-- Begin Document section --
Read what is said of Jezebel, of her serving Baal, of her slaying the prophets of the Lord, and her trying to slay Elijah, also of her treachery in relation to Naboth's vineyard, in R. 132. The same number explains Elijah's prediction and the horrible death of Jezebel. It was predicted that dogs would lick the blood of Ahab, and eat the flesh of Jezebel. In a good sense (as in Matt. 15:27-28) dogs represent a simple but earnest desire for the good things of heaven. But in an evil sense, as here, they represent the enjoyment of evil and of defiling what is innocent and good. The soul will miserably perish if the love of selfish pleasure is allowed to have its way till conscience is destroyed. Compare the punishment of Jezebel in Rev. 2:20-23. (A.9231)

Lesson 62: 1 Kings 22:1-28

MICAIAH THE PROPHET

The Story

Junior

Show me on the map where the Assyrian kingdom was, with its center at Nineveh, and its provinces reaching far on every side. Show me the smaller and nearer neighbor of Israel, Syria, and Damascus its great city. At the time of our story, there were now leagues of friendship, and now wars, among the three kingdoms, Israel, Judah, and Syria. There was the war of Asa, king of Judah, with Israel, in which he had the help of Ben-hadad, king of Syria. (1 Kings 15:16-20) Then there was the war in which Ben-hadad, a son of the other king of the same name, in the days of Ahab, besieged Samaria but was driven away. And again the Syrians came the following year and were defeated, but Ahab spared the king's life. (1 Kings 20)

After this, as we learn in our new lesson, there were three years without war between Syria and Israel. It would seem, however, that Ben-hadad had not fully kept his promise to Ahab, to return to him the cities which his father had taken from Israel (1 Kings 20:34), for we learn that he still held the city of Ramoth, in the land of Gilead, beyond Jordan, which was one of the cities belonging to the tribe of Gad. (Joshua 20:8) What other city of Gilead did we learn of in the days when Saul was king? (1 Sam. 11) You will find Jabesh marked on the map, to the north, and Ramoth to the south of the brook Jabbok, but the position of Ramoth is not surely known.
-- End Document section --
-- Begin Listing --
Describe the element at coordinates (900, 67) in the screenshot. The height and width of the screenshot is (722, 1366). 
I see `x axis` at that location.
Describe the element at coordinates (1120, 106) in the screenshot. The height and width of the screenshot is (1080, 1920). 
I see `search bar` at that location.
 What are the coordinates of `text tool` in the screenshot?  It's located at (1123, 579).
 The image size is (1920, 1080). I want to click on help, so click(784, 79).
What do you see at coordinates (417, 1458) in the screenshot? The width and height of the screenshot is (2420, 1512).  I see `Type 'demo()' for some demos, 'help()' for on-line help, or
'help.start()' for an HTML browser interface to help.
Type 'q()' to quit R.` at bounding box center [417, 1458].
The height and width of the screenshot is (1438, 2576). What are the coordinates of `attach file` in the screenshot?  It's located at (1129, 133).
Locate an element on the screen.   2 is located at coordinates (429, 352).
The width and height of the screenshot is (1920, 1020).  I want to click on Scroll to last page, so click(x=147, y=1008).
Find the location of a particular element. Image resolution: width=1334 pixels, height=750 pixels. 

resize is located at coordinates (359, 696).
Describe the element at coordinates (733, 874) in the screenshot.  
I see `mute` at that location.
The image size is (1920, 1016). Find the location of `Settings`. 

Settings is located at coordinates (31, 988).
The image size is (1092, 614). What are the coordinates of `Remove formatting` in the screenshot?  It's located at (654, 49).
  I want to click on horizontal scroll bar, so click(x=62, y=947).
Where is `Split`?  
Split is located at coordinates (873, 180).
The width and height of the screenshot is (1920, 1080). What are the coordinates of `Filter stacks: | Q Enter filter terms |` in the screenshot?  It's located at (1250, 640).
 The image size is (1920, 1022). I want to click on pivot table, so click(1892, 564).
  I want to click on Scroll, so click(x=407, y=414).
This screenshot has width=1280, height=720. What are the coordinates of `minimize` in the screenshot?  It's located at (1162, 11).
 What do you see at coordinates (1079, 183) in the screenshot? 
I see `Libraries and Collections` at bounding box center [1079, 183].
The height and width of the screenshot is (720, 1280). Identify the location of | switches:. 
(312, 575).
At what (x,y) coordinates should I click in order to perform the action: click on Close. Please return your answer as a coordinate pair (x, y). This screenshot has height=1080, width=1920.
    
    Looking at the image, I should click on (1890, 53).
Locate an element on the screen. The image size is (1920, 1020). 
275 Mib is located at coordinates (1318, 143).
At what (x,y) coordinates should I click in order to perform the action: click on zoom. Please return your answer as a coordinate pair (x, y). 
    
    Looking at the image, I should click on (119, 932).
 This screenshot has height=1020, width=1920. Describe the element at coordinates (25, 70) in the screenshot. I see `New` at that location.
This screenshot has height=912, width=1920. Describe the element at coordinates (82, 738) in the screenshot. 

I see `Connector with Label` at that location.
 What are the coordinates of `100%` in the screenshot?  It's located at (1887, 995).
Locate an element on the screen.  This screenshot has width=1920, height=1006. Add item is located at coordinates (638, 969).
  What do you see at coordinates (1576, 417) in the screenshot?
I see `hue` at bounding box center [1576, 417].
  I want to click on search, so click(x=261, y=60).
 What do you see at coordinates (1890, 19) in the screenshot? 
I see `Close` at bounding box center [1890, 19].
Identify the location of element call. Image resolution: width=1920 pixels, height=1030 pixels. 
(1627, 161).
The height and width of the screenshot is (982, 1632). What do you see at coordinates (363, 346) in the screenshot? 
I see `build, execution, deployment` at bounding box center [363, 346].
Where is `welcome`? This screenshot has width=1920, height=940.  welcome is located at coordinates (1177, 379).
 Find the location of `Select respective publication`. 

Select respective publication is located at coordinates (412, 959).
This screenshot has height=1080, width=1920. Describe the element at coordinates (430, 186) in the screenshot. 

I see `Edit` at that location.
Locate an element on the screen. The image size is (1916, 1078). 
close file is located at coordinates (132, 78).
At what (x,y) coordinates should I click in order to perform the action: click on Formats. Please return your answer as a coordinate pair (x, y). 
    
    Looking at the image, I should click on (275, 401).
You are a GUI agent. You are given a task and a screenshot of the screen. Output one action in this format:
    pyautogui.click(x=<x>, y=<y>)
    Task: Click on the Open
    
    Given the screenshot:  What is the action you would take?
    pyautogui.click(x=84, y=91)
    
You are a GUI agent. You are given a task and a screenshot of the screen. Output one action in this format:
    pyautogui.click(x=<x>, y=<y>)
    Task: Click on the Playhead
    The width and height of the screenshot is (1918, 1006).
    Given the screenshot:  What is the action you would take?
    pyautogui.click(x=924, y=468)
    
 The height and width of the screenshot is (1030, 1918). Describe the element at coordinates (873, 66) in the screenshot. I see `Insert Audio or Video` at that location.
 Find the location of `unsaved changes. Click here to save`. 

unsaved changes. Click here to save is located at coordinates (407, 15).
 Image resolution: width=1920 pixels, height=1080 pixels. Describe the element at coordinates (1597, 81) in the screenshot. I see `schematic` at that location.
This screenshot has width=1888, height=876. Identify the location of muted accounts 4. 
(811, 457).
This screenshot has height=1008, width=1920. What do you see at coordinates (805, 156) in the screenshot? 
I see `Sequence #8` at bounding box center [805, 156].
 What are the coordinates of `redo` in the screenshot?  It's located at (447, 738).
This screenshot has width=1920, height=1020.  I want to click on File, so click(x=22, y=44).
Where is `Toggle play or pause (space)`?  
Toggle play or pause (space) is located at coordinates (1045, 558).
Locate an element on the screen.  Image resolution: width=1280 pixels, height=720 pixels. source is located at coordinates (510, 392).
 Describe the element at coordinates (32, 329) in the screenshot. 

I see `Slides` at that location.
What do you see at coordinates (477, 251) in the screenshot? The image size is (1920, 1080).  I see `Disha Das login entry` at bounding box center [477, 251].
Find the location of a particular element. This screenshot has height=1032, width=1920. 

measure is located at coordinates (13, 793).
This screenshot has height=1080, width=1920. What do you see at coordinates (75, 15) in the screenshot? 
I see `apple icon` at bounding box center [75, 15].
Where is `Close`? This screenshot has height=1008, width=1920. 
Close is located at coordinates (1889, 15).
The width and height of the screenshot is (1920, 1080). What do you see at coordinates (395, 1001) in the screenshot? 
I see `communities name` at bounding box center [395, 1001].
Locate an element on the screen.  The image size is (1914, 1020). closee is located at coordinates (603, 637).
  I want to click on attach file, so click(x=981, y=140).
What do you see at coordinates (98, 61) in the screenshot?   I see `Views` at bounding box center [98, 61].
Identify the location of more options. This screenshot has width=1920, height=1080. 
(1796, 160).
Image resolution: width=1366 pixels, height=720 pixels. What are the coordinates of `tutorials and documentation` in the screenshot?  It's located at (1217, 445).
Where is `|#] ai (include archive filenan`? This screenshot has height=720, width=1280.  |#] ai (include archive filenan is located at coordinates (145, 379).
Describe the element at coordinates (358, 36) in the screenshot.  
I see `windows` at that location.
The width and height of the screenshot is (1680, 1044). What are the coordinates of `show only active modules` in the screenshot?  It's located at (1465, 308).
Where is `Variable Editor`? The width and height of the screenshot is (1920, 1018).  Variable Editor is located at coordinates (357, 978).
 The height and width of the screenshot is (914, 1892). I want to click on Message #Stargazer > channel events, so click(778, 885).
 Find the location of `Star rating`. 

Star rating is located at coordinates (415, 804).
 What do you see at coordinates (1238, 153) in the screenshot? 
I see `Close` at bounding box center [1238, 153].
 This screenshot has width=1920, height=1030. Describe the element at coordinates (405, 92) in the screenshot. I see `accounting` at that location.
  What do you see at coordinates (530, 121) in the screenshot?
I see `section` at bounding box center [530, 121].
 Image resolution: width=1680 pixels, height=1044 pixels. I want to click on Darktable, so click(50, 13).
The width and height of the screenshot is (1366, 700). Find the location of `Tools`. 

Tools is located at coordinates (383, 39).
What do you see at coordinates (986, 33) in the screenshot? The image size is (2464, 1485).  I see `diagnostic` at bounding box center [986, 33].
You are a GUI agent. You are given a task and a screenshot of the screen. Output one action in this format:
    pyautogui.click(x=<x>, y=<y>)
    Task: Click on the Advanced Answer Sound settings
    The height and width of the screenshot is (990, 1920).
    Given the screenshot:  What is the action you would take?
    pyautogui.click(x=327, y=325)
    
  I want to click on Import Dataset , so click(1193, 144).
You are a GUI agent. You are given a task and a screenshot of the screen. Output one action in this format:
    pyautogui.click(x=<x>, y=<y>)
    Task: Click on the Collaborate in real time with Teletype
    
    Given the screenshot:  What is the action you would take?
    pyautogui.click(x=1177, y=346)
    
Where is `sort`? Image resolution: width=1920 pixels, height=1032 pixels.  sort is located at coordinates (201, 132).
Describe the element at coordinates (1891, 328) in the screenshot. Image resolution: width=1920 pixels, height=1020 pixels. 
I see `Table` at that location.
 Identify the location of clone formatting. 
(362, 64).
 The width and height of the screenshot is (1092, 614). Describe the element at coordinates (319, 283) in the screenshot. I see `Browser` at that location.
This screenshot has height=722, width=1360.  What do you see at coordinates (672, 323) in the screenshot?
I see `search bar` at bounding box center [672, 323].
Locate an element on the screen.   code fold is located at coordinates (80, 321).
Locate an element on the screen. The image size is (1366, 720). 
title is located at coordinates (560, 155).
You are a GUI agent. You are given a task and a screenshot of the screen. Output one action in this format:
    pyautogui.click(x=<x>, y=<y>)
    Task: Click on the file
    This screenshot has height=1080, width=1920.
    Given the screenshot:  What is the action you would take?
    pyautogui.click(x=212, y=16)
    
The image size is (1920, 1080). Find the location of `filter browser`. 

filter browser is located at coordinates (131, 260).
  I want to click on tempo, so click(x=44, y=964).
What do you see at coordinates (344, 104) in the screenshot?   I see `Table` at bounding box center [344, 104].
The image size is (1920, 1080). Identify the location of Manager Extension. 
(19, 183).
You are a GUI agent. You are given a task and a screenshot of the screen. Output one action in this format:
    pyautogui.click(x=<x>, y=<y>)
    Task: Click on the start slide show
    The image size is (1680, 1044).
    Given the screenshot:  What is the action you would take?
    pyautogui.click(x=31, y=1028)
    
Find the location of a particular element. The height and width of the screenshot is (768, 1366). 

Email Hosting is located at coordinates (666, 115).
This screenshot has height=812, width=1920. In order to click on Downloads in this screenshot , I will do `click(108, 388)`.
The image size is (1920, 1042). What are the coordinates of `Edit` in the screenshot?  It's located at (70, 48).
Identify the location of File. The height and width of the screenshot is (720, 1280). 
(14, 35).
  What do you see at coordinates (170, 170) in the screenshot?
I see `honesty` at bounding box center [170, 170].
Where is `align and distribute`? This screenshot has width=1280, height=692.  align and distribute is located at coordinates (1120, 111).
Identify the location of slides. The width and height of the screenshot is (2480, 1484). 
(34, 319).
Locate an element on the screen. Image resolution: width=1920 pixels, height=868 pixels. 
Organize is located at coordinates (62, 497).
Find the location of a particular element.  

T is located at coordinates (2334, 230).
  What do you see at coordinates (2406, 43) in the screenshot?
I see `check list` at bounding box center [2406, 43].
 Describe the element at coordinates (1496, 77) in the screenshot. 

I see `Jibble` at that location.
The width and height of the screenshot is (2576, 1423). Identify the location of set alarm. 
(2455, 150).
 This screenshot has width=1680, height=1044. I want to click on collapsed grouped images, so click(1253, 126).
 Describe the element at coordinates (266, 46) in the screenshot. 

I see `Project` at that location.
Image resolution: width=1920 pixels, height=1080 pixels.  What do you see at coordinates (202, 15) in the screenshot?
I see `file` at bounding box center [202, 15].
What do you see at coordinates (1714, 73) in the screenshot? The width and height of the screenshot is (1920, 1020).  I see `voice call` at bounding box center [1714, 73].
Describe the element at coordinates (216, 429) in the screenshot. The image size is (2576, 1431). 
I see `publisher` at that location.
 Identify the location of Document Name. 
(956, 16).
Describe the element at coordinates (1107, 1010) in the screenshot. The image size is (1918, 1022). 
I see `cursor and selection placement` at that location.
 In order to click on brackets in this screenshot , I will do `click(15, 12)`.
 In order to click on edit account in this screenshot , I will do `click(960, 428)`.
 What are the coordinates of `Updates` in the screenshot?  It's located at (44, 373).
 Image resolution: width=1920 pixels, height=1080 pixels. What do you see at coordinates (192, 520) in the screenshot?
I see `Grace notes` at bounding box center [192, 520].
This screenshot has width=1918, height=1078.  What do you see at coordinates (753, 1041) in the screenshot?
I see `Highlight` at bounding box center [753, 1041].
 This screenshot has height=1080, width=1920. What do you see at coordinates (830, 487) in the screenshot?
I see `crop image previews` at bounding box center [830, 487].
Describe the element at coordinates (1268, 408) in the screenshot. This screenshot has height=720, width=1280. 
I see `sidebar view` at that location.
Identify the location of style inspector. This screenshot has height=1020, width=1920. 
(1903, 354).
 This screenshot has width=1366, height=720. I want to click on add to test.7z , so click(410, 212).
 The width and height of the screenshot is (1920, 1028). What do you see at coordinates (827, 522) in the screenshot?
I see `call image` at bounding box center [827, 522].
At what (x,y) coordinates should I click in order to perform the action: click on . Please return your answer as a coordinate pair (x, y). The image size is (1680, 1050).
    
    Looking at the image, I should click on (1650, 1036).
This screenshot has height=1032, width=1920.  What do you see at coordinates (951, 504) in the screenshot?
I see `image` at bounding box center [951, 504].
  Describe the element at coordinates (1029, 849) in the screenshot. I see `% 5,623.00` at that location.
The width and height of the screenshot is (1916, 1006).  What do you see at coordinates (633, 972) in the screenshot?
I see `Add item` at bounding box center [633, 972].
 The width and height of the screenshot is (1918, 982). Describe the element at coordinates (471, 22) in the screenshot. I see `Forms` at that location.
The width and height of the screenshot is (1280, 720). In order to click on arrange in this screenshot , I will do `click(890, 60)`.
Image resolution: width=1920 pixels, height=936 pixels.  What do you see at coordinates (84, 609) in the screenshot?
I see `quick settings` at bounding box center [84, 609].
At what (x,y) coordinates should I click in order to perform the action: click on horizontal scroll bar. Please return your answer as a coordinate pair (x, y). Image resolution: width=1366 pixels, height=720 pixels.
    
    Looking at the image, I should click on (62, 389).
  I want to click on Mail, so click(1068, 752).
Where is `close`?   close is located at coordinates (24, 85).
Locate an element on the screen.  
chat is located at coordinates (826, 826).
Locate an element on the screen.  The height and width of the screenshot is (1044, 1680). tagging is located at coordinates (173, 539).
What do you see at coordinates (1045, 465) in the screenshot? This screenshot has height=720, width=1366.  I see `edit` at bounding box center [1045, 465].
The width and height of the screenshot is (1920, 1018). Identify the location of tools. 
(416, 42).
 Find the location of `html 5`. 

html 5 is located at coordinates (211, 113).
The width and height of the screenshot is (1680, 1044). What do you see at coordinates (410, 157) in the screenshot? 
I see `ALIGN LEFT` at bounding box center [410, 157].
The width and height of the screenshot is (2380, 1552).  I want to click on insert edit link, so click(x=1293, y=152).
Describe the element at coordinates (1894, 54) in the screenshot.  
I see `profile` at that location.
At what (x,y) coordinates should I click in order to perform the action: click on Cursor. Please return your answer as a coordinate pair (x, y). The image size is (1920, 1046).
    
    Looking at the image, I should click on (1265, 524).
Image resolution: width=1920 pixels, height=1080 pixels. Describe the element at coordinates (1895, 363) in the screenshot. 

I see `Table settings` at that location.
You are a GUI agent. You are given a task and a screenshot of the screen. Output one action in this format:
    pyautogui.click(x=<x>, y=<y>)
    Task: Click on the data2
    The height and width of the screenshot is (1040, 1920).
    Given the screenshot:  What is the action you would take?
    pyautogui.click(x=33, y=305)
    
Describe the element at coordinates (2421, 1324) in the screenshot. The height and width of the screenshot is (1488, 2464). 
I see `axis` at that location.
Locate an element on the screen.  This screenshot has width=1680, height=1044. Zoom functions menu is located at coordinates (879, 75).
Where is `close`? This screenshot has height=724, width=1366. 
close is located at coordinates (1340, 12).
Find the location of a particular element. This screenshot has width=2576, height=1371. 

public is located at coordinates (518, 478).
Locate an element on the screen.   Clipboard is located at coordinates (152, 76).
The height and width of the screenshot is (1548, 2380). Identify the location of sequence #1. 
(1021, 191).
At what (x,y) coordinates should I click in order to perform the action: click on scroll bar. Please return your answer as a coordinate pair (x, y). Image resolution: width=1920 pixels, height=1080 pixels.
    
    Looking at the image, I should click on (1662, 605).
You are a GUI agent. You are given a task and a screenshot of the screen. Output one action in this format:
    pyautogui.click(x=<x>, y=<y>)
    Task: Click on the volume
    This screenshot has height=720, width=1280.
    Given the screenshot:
-- End Listing --
(Your task) Condense the paragraph that begins "After this, as we learn" in the Bible lesson text above into a brief list of its main facts.

(Answer below)
- Syria and Israel went three years without war.
- Ben-hadad seems not to have fully kept his promise to Ahab to return the cities his father had taken from Israel (1 Kings 20:34).
- He still held Ramoth, in Gilead beyond Jordan, a city of the tribe of Gad (Joshua 20:8).
- On the map, Jabesh is marked north of the brook Jabbok and Ramoth south of it, though Ramoth's position is not surely known.